## WORK INSTRUCTIONS
Starting at the line that holds "Open the Rooms category dropdown", restate every line word for word up to and including the last one in the listing below, and omit all pictures.

## EXERCISE MATERIALS
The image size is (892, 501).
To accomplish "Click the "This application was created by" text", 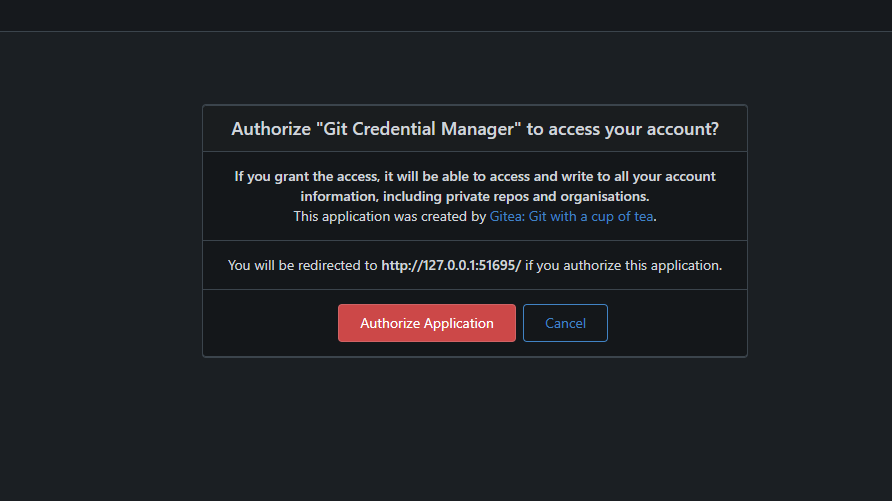I will [389, 216].
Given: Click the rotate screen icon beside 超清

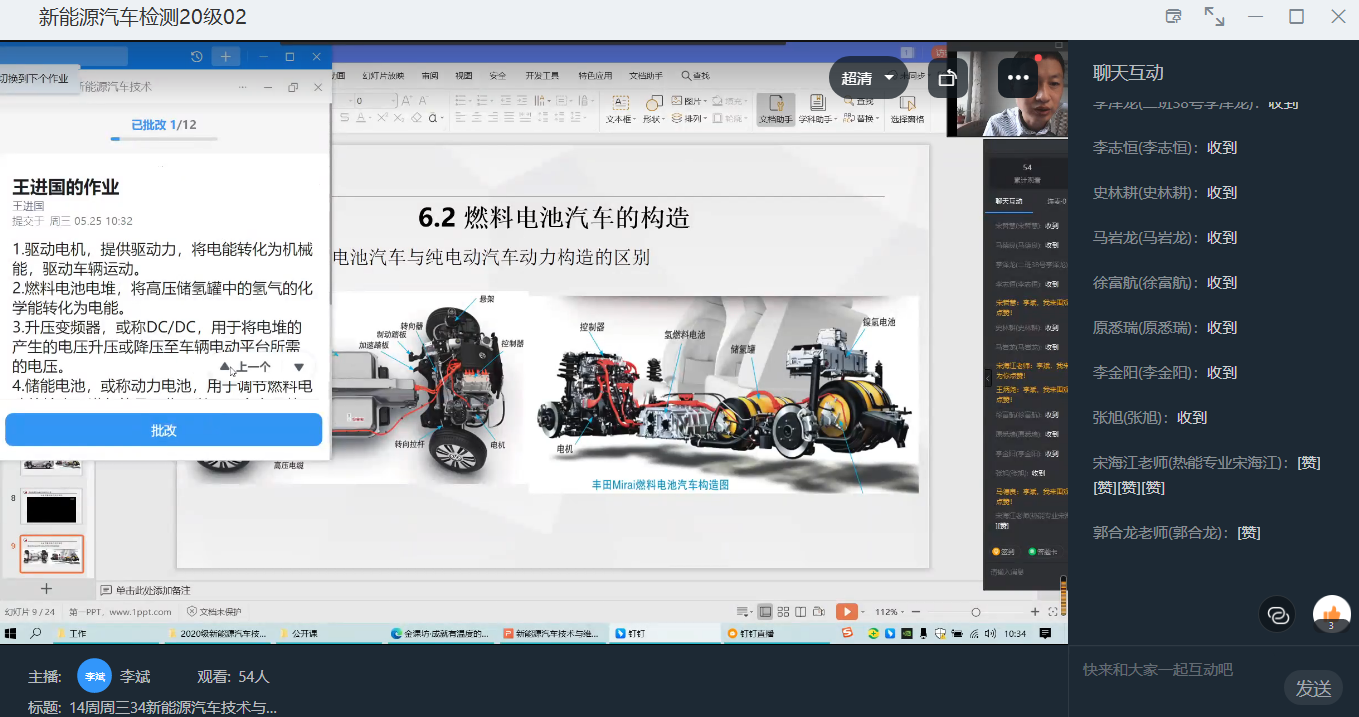Looking at the screenshot, I should (x=947, y=78).
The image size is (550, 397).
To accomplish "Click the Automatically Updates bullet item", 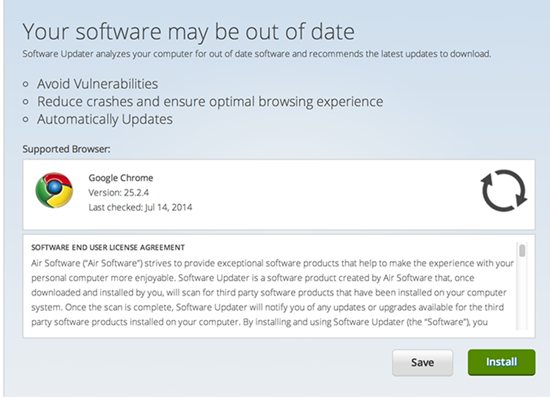I will pos(105,119).
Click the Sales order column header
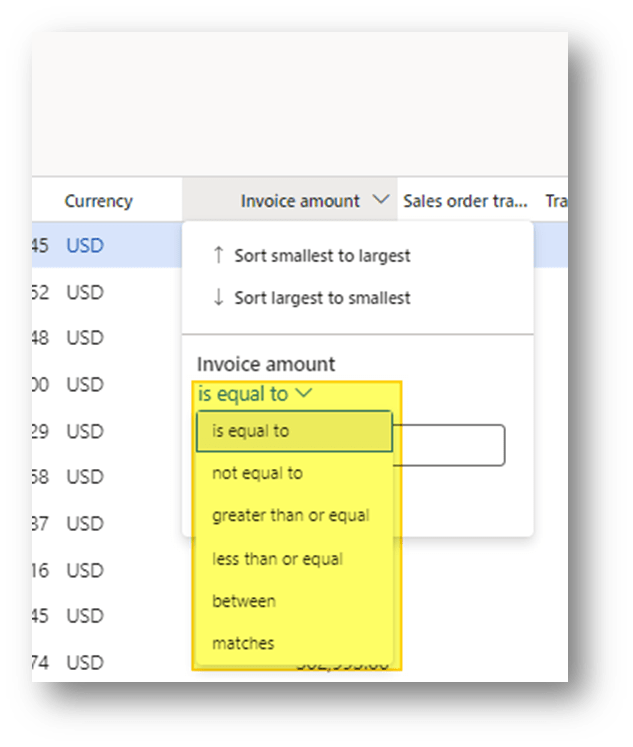 click(465, 201)
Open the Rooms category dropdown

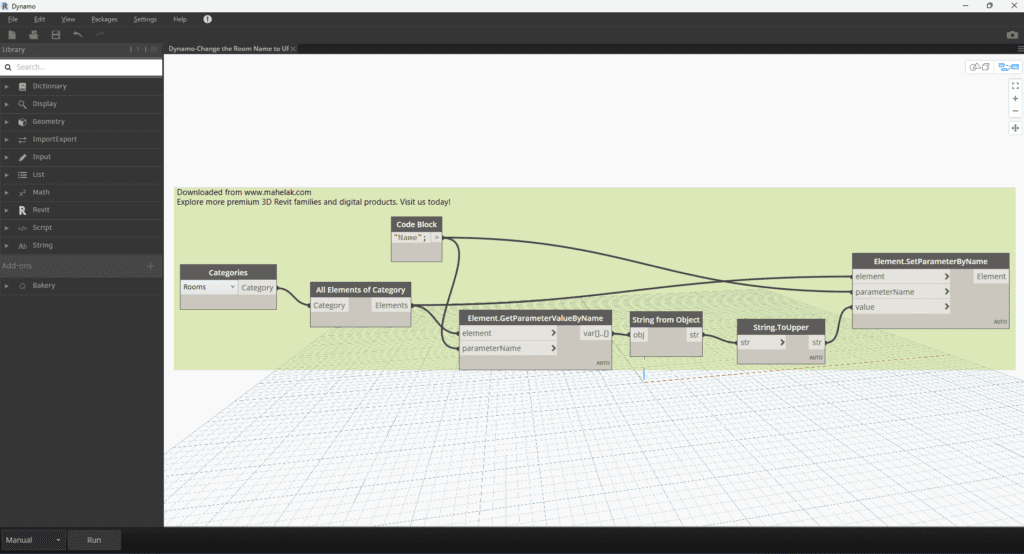209,287
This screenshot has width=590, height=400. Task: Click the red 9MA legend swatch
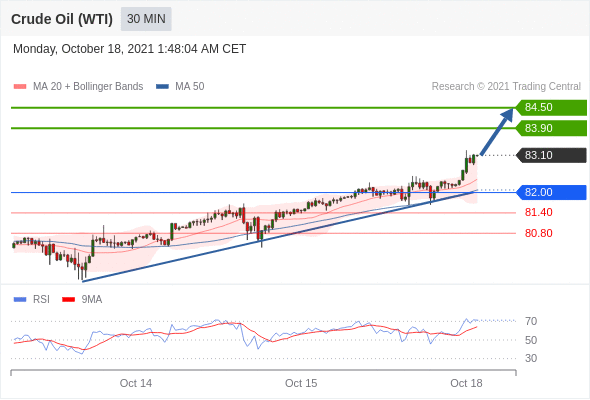coord(68,300)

## EXERCISE RESULT
Open the Rooms category dropdown

209,287
This screenshot has width=590, height=400. Task: Click the red 9MA legend swatch
coord(68,300)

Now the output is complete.